Search code examples
sqlpostgresqldategreatest-n-per-grouptimestamp-with-timezone

How can I return the most recent rows at or before $TIMESTAMP at a certain time zone, via a Postgres 11 function (stored proc)?


I have a Postgres 11 table like so :

CREATE TABLE schema.foo_numbers (

 id INTEGER PRIMARY KEY GENERATED ALWAYS AS IDENTITY,
 created_at TIMESTAMP WITH TIME ZONE DEFAULT now(),
 quantity INTEGER,
 category TEXT
);

It has some data like :

 id |       created_at                  | quantity | category 
----+------------------------+----------+----------
  1 | 2020-01-01 12:00:00+00 |        2    | a
  2 | 2020-01-02 17:00:00+00 |        1    | b
  3 | 2020-01-01 15:00:00+00 |        6    | a
  4 | 2020-01-04 09:00:00+00 |        1    | b
  5 | 2020-01-05 19:00:00+00 |        2    | a
  6 | 2020-01-06 23:00:00+00 |        8    | b
  7 | 2020-01-07 20:00:00+00 |        1    | a
  8 | 2020-01-08 04:00:00+00 |        2    | b
  9 | 2020-01-09 23:00:00+00 |        1    | a
 10 | 2020-01-10 19:00:00+00 |        1   | b
 11 | 2020-01-11 05:00:00+00 |        1    | a
 12 | 2020-01-12 21:00:00+00 |        1   | b
 13 | 2020-01-13 01:00:00+00 |        1   | a
 14 | 2020-01-14 18:00:00+00 |        1   | b

I have another table which tracks certain properties of foo categories:

create table schema.foo_category_properties (
id INTEGER PRIMARY KEY GENERATED ALWAYS AS IDENTITY, 
category TEXT NOT NULL,  
some_bool BOOLEAN NOT NULL DEFAULT FALSE
); 

This table has data like so:

 id | category | some_bool 
----+----------+-----------
  1 | a        | f
  2 | b        | f

I need to create a postgres function (to be called from app logic via the postgREST api) that will, for an argument $TIMESTAMP , return the most recent record for each category with created_at <= $TIMESTAMP .

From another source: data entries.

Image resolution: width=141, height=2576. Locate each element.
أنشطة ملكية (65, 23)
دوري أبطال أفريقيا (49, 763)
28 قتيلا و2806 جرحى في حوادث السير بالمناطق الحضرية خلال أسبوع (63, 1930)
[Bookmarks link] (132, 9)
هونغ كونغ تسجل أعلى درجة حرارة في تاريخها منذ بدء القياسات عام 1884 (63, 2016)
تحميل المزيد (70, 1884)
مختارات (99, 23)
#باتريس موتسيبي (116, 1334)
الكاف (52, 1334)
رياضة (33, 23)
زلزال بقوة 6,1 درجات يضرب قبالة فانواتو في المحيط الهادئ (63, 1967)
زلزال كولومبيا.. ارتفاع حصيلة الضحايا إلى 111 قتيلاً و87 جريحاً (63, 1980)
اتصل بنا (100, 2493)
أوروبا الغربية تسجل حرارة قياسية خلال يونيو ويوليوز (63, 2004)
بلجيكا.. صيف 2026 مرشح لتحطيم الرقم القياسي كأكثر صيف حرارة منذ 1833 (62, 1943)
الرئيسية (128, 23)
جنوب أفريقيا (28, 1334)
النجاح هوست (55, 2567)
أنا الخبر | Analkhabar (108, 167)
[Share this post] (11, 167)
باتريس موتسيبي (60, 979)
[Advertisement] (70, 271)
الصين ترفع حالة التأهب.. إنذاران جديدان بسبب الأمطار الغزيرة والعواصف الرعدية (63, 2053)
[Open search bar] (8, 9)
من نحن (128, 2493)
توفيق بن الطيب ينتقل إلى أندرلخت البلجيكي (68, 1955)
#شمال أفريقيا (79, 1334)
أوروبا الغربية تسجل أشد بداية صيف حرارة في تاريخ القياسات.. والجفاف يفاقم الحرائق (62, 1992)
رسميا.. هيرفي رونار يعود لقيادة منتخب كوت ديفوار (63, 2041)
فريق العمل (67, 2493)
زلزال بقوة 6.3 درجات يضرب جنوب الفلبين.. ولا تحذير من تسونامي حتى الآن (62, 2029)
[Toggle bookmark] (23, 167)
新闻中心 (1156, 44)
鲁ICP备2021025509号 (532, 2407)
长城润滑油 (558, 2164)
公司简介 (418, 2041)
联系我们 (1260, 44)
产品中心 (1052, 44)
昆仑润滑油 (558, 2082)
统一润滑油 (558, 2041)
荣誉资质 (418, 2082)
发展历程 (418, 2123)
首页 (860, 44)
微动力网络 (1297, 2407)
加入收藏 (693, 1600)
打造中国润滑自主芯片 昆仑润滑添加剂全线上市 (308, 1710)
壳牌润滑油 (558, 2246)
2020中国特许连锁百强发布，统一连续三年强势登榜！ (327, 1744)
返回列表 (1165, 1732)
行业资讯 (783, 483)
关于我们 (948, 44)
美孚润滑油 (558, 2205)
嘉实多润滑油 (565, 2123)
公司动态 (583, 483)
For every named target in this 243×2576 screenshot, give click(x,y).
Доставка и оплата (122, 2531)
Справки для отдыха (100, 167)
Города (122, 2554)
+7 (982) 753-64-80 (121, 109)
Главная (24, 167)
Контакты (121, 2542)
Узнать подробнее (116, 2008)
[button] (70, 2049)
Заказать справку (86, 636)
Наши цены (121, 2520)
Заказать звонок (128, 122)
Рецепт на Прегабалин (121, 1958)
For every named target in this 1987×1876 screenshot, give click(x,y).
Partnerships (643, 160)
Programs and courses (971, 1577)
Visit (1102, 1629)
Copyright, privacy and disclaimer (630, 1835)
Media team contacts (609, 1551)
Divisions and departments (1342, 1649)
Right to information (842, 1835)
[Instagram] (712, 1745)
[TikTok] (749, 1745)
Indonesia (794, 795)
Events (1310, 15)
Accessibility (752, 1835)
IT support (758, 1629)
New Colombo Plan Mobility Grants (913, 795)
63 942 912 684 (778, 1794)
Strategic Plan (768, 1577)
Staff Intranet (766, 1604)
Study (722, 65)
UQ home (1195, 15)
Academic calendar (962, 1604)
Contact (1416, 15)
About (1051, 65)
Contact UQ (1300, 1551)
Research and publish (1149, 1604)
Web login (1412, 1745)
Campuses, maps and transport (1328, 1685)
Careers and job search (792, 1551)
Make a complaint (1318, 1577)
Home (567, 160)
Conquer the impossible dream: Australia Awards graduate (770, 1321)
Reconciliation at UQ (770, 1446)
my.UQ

Ideally, the incoming argument will be treated as TIMESTAMP WITH TIME ZONE AT TIME ZONE ‘America/Los_Angeles’ , and the function returns the latest record with its time stamp shown at that same time zone -- however, it’s also OK if that’s not possible and all timestamps remain in UTC [to be offset in app logic], provided the correct data is returned in a consistent fashion.

Server time is set to UTC:

psql => show time zone; 
 TimeZone 
----------
 UTC
(1 row)

The postgres function I’ve written is like so :

CREATE OR REPLACE FUNCTION schema.foo_proc (end_date TEXT)   

  RETURNS TABLE (
      id INTEGER,
      category TEXT,
      quantity BIGINT,
      snapshot_count NUMERIC,
      latest_entry TIMESTAMP WITH TIME ZONE 
  )
  AS $$
  #variable_conflict use_column

BEGIN
RETURN QUERY 

    SELECT 
    alias1.id,
    alias1.category, 
    alias1.quantity,
    alias1.snapshot_count,
    alias2.latest_entry AS latest_entry

    FROM
      (
          SELECT 
          id,
          category,
          quantity,
          sum(quantity) OVER (partition by category ORDER BY created_at) AS snapshot_count 
          FROM 
          schema.foo_numbers 
      ) AS alias1
    INNER JOIN 
    (
       SELECT
        max(id) AS id,
        category, 
        max(created_at AT TIME ZONE 'America/Los_Angeles') AS latest_entry
        from 
        schema.foo_numbers 
        WHERE created_at AT TIME ZONE 'America/Los_Angeles' <= to_timestamp($1', 'YYYY-MM-DD HH24:MI:SS') :: TIMESTAMPTZ AT TIME ZONE 'America/Los_Angeles'
        group by category
        order by category 
    ) AS alias2
    ON 
    alias1.id = alias2.id
    INNER JOIN 
    schema.foo_category_properties fcp 
    ON 
    alias2.category = fcp.category
    WHERE fcp.some_bool IS FALSE
    ORDER BY 
    alias1.category 
    ;
END;
$$ LANGUAGE plpgsql;

Here is the data in foo_numbers with timestamps shifted to time zone ‘America/Los_Angeles’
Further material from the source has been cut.